[TASK ITEM] Using the text on the Party of Kosovo Serbs below, decide whether each statement agrees with it, answering yes or no and quoting the words that settle it: (a) The party was registered on 6 April 2017. (b) Leposavić is considered the party's strongest support. (c) Isa Mustafa dismissed Jablanović from office in February 2015.

[Opening STUDY TEXT section]

The Party of Kosovo Serbs (PKS, Партија косовских Срба) is a political party of the Serb minority in Kosovo, led by former Serb List leader Aleksandar Jablanović. The city of Leposavić is considered the strongest support of the party.

== History ==

Jablanović was previously the Minister of Communities and Returns in the Government of Kosovo. Then Prime Minister Isa Mustafa dismissed him from office in February 2015 after a statement in which, as judged from Pristina, he insulted the mothers of Gjakova by calling the students of the attack on the bus with Serbs going to the cemetery "savages" and "freaks". After that incident, Jablanović moved to the Ministry of Labour, Employment, Veterans and Social Affairs of the Government of Serbia, and resigned after the incident with his brother.

Following Jablanović's resignation from the Serb List, he founded the PKS, a splinter party of the Serb List, on 6 April 2017 and registered on 15 May 2017. In June 2017, attacks and conflicts between the two parties became frequent.

[Closing STUDY TEXT section]
[Opening ENTRIES PROVIDED section]

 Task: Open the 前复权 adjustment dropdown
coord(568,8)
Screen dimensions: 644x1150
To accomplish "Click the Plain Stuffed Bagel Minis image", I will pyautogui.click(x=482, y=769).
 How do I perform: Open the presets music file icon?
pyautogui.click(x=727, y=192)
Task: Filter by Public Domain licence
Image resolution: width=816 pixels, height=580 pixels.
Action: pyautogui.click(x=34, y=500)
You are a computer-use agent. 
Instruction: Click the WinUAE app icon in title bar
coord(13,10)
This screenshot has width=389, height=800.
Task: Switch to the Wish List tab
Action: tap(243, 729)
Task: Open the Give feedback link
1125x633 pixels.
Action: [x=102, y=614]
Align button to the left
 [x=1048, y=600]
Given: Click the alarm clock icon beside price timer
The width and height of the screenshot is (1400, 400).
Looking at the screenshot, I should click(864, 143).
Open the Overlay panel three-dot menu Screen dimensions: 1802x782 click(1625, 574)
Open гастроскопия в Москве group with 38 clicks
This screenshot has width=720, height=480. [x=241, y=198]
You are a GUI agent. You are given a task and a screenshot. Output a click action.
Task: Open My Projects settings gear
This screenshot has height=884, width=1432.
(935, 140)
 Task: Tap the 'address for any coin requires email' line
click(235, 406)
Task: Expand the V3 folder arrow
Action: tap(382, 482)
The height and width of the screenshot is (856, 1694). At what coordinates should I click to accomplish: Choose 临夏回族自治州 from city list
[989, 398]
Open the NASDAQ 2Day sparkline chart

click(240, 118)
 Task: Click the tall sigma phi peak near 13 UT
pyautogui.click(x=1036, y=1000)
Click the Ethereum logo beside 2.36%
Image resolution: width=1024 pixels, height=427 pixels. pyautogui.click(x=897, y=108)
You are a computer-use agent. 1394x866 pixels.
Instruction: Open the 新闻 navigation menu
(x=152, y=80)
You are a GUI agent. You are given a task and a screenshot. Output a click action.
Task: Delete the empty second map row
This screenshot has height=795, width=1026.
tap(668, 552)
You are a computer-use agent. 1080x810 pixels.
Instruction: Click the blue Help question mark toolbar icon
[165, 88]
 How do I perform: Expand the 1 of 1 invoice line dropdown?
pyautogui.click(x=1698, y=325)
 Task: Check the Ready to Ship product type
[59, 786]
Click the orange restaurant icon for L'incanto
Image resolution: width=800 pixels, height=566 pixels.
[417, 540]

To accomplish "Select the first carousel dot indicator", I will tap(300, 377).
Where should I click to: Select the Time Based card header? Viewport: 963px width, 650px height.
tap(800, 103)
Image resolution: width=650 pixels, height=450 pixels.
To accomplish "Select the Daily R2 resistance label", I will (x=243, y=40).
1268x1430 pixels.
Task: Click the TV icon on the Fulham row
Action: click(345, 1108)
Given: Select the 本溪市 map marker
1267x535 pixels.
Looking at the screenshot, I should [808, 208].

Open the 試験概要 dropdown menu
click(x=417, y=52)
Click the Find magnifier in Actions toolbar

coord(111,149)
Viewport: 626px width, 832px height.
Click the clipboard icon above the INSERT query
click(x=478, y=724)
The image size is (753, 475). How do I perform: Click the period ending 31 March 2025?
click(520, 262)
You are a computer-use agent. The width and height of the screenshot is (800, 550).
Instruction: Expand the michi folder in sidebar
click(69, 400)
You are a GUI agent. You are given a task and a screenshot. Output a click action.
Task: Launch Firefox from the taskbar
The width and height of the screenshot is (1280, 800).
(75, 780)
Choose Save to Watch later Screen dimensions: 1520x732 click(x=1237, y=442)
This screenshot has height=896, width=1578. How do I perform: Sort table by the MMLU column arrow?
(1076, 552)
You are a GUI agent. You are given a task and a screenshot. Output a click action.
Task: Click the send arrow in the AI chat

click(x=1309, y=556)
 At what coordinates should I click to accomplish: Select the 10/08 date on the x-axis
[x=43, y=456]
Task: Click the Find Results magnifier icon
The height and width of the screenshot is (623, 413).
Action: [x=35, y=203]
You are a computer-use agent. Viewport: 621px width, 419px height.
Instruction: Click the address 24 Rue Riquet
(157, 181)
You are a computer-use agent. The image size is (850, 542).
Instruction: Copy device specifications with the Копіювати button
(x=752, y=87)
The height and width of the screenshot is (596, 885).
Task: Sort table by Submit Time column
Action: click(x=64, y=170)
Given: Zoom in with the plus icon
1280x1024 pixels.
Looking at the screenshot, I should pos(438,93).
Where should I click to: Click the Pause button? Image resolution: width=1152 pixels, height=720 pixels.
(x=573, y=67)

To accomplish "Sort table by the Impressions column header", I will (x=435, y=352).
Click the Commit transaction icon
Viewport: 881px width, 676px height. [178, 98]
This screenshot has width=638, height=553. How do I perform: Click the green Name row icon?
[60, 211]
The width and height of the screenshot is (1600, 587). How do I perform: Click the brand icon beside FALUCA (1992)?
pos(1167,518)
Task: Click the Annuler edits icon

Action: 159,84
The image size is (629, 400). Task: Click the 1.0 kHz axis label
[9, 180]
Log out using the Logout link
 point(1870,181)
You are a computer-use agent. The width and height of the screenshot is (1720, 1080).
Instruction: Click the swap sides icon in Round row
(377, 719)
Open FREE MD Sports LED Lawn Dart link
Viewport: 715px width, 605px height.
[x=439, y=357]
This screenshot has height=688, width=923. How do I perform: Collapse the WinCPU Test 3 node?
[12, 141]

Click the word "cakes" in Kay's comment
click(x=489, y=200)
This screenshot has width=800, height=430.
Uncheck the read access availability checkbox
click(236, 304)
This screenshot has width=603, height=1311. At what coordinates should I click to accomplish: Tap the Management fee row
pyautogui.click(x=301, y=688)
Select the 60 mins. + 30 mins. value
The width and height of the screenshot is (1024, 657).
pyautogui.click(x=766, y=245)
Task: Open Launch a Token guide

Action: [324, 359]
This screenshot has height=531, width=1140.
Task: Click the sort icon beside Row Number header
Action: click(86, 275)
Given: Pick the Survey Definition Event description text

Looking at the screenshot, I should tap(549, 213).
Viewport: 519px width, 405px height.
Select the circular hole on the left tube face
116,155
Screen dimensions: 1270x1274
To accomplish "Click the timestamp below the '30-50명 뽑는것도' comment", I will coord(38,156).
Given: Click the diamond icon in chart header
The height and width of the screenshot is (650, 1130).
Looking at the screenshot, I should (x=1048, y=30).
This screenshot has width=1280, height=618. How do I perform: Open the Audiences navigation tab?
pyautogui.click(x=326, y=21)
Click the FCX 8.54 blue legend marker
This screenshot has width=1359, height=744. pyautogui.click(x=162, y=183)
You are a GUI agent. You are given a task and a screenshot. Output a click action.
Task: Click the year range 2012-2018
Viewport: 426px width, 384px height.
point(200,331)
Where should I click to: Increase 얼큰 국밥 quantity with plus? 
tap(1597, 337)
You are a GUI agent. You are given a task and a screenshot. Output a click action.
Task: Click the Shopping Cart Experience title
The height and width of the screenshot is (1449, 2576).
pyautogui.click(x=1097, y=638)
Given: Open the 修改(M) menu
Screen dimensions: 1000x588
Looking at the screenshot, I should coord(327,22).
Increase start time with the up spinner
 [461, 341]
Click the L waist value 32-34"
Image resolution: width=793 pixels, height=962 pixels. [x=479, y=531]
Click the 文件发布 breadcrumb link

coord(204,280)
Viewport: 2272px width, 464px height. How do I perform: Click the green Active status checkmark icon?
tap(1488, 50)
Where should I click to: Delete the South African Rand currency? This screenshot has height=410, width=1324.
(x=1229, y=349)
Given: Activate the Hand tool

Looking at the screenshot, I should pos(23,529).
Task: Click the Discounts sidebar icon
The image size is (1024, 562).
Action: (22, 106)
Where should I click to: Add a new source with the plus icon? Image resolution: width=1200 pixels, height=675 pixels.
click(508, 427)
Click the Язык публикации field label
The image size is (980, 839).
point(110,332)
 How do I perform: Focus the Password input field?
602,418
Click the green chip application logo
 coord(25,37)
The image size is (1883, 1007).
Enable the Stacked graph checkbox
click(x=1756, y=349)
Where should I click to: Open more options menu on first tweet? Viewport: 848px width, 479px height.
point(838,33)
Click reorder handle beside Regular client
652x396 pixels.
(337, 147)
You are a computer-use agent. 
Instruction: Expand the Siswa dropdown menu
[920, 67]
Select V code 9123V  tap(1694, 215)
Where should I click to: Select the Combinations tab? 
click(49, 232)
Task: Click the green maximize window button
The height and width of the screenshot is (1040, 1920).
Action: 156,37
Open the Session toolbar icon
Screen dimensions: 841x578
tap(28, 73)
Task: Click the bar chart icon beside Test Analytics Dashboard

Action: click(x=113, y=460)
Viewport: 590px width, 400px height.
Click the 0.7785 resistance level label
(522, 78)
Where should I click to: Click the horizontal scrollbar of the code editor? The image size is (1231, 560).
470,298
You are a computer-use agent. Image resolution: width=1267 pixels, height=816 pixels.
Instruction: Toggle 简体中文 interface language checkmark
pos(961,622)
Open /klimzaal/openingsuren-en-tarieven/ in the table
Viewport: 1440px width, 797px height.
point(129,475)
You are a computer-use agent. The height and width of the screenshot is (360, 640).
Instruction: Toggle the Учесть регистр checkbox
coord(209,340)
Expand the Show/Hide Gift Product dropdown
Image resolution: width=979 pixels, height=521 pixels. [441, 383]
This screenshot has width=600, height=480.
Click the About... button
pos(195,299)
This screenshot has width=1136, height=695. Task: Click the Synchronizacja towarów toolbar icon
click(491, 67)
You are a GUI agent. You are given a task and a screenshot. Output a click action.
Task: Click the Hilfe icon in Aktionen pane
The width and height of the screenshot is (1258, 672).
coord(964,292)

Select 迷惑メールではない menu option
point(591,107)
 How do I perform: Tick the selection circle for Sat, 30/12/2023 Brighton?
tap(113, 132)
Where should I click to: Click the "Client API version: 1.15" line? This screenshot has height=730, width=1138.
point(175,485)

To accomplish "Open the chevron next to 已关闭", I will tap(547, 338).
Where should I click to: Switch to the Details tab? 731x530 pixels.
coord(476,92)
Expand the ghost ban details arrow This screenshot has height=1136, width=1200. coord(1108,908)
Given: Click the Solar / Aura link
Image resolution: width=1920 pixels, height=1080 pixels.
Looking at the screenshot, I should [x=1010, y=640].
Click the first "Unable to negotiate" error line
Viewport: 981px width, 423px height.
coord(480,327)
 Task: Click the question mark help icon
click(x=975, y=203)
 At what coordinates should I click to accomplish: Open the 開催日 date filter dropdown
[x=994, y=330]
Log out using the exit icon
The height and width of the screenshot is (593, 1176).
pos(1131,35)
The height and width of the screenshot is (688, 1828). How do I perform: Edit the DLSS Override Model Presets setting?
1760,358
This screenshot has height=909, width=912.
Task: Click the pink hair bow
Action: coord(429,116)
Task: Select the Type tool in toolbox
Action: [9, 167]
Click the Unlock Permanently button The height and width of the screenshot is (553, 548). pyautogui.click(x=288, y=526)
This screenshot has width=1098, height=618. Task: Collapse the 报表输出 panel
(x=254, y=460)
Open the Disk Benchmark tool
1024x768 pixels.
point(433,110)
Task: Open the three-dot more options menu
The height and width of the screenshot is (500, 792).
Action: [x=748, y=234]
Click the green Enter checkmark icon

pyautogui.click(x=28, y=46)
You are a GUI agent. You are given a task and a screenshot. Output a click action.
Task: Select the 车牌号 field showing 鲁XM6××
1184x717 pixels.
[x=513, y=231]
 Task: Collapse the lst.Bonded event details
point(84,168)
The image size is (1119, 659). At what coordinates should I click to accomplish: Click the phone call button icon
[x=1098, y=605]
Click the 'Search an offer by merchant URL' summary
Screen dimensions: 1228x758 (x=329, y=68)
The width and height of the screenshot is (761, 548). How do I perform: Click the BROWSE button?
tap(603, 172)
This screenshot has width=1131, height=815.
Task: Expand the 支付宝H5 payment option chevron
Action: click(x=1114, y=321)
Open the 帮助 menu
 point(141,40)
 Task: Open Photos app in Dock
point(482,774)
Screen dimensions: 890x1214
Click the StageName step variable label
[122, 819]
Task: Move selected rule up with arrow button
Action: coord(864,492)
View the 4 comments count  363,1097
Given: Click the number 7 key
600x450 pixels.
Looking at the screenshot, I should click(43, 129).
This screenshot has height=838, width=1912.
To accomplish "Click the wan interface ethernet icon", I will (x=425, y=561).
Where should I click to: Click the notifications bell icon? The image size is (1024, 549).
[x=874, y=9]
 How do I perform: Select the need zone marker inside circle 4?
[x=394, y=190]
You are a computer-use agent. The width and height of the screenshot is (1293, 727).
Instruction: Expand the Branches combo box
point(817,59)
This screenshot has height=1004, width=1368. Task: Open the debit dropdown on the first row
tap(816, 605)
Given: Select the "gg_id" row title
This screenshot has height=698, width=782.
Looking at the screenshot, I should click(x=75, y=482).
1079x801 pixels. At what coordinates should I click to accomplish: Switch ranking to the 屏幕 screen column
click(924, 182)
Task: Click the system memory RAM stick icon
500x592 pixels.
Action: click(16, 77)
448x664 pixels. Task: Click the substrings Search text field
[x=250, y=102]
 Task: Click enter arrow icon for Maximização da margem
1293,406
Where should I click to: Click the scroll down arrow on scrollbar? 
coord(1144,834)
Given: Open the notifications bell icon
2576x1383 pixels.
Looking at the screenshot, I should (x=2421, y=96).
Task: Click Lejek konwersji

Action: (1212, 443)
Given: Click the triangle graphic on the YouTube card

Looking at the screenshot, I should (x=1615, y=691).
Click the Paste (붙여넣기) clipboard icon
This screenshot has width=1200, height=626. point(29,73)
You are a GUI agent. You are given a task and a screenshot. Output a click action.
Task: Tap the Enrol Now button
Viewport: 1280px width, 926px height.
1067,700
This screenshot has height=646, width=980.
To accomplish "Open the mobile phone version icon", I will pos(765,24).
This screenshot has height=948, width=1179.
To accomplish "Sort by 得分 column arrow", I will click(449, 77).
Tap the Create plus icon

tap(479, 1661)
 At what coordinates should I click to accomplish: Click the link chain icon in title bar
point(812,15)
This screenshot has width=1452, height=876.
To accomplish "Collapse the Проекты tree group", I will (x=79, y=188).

[Closing ENTRIES PROVIDED section]

[FINAL ANSWER]
(a) No: "he founded the PKS, a splinter party of the Serb List, on 6 April 2017 and registered on 15 May 2017"
(b) Yes: "The city of Leposavić is considered the strongest support of the party"
(c) Yes: "Then Prime Minister Isa Mustafa dismissed him from office in February 2015"